Вот так они и сидели — все трое. К счастью для Фелиза, он не был близко знаком со своими собеседниками, а не то наверняка всей душой возненавидел бы Гумбольдта и не находил бы себе места от благоговейного страха перед пси-меном. Но узнать об это ему было так и не суждено — ни сейчас, ни потом, да не так уж это и важно. Главное, что все трое были настроены на достижение цели — и у каждого она была своя.
Теперь же Фелиз мысленно усмехнулся. Он понял, что Гумбольдт попытается подкатиться к нему с дурацкими намеками насчет того, что он якобы им (то бишь, обыкновенным людям) чем-то обязан. Возможно он решил, что Фелиза должно непременно задевать то, что он всего лишь метис, полукровка. На самом же деле — помимо того, что он вообще не имел привычки обижаться — Фелиз к тому же еще и гордился своей непохожестью на других. В конце концов, именно благодаря своему происхождению он смог унаследовать самые лучшие черты от обеих человеческих рас.
Поэтому единственно, чего добился Гумбольдт своим выпадом, так это испортил себе настроение и утратил моральное преимущество.
— Ну что ж! — сказал Фелиз, стараясь ничем не выказать своего ликования, которое осталось незамеченным никем, кроме пси-мена Верде. — Все налоги я плачу, и подчиняться вам не обязан.
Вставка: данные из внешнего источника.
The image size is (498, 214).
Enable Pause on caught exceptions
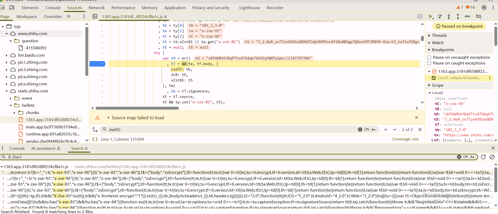(x=429, y=63)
И вообще, я не собираюсь сидеть здесь и выслушивать оскорбления в свой адрес!
Напустив на себя обиженный вид, он поднялся. Гумбольдт побледнел, а затем его лицо снова побагровело.
— Одну минуточку, — сказал пси-мен Верде, в первый раз за все время с тех пор, как Фелиз был препровожден в эти апартаменты секретарем Министерства обороны, выманившим его из гостиничного номера.
Фелиз вздрогнул и осторожно обернулся. Этот пси-мен с самого начала показался ему весьма подозрительным типом.
— Боюсь, это моя вина, — продолжал Верде.
Фелиз насторожился, чувствуя, как в его сознании начинают заливаться звоном незримые звоночки, подающие сигнал опасности. От людей, начинающих свою речь с принесения извинений, можно ожидать любой пакости.
— Боюсь, я был не совсем откровенен с вами, — признался Верде.
— Ничего-ничего, — поспешил заверить Фелиз. — Не стоит беспокоиться. Я и так уже засиделся. Короче, мне пора. — И в доказательство своих слов поспешно взял шляпу, покоящуюся на краешке стола.